Copy word for word the lines from the one containing "How do I perform: Expand" through the last line of the items, inclusive.
* start Material for this task *
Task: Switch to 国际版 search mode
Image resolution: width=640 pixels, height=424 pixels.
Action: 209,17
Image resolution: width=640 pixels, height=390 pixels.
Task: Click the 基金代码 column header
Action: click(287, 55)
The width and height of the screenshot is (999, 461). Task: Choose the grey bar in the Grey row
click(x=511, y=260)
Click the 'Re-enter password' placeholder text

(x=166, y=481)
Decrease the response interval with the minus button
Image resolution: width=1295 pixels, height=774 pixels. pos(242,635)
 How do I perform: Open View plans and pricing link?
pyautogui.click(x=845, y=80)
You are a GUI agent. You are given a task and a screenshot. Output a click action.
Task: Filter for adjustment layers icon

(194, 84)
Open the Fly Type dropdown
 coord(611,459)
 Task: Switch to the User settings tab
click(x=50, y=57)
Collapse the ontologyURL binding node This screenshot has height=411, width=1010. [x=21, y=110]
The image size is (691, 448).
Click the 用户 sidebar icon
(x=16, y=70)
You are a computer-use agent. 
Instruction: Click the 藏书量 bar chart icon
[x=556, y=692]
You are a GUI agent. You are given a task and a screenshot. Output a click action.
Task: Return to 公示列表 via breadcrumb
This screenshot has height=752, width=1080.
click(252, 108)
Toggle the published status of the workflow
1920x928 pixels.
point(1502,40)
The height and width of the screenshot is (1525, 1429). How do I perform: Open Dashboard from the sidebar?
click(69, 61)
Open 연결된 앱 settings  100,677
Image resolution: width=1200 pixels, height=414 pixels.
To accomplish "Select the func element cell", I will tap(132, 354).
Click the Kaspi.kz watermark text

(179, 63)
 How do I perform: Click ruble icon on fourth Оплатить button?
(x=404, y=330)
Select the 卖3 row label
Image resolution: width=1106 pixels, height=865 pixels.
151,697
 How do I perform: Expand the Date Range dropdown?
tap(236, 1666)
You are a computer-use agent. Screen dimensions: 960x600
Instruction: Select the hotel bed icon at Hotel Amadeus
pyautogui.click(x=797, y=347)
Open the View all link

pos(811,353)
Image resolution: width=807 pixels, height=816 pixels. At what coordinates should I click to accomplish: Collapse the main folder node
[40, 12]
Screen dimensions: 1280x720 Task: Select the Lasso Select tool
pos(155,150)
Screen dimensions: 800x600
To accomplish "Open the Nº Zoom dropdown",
* end Material for this task *
**The answer:**
 How do I perform: Expand the Date Range dropdown?
tap(236, 1666)
You are a computer-use agent. Screen dimensions: 960x600
Instruction: Select the hotel bed icon at Hotel Amadeus
pyautogui.click(x=797, y=347)
Open the View all link

pos(811,353)
Image resolution: width=807 pixels, height=816 pixels. At what coordinates should I click to accomplish: Collapse the main folder node
[40, 12]
Screen dimensions: 1280x720 Task: Select the Lasso Select tool
pos(155,150)
Screen dimensions: 800x600
To accomplish "Open the Nº Zoom dropdown",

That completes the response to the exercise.